Victorian operating theaters were known as “gateways of death,” since half of those who underwent surgery didn't survive the experience. This was an era when a broken leg could lead to amputation, when surgeons often lacked university degrees, and were still known to ransack cemeteries to find cadavers.
While the discovery of anesthesia in the 1840s somewhat lessened the misery for patients, ironically it led to more deaths, as surgeons took greater risks. In squalid, overcrowded hospitals, doctors remained baffled by the persistent infections that kept mortality rates stubbornly high.

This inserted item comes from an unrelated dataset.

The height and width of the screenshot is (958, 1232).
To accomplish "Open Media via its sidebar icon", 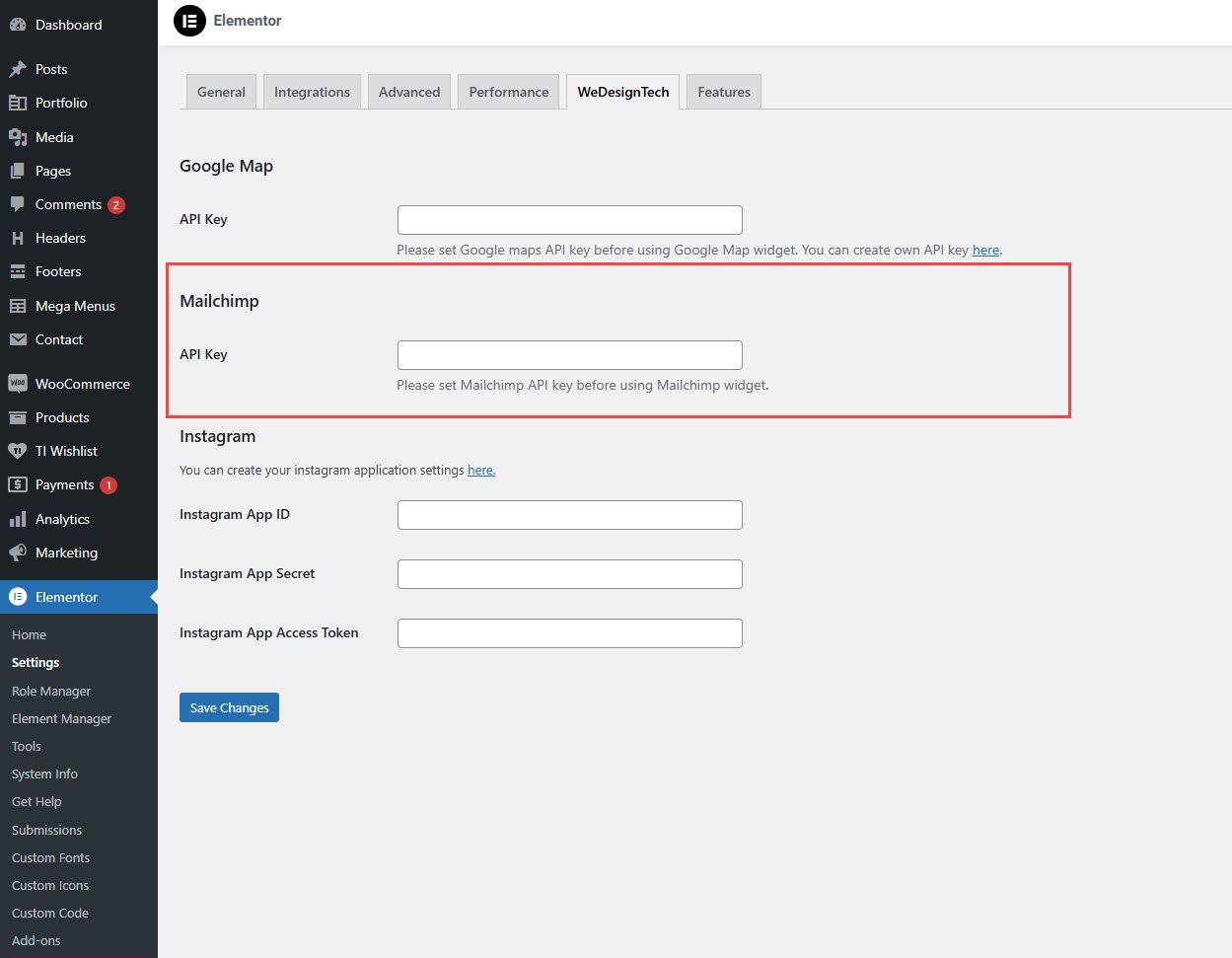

Fitzharris also explores the critical turning point in the history of medicine. When surgery couldn't have been more dangerous, an unlikely figure stepped forward: Joseph Lister, a young, visionary Quaker surgeon whose quest to unite science and medicine delivered us into the modern world. By making the audacious claim that germs were the source of all infection—and could be treated with antiseptics— and working ceaselessly to enlighten the medical world, Lister brought centuries of savagery, sawing, and gangrene to an end.
Fitzharris, who holds a doctorate in the history of science and medicine from Oxford University, is the creator of the popular website The Chirurgeon’s Apprentice and the writer and presenter of the YouTube series Under the Knife.
Her book, The Butchering Art: Joseph Lister’s Quest to Transform the Grisly World of Victorian Medicine (Farrar, Straus and Giroux), is available for signing after the program.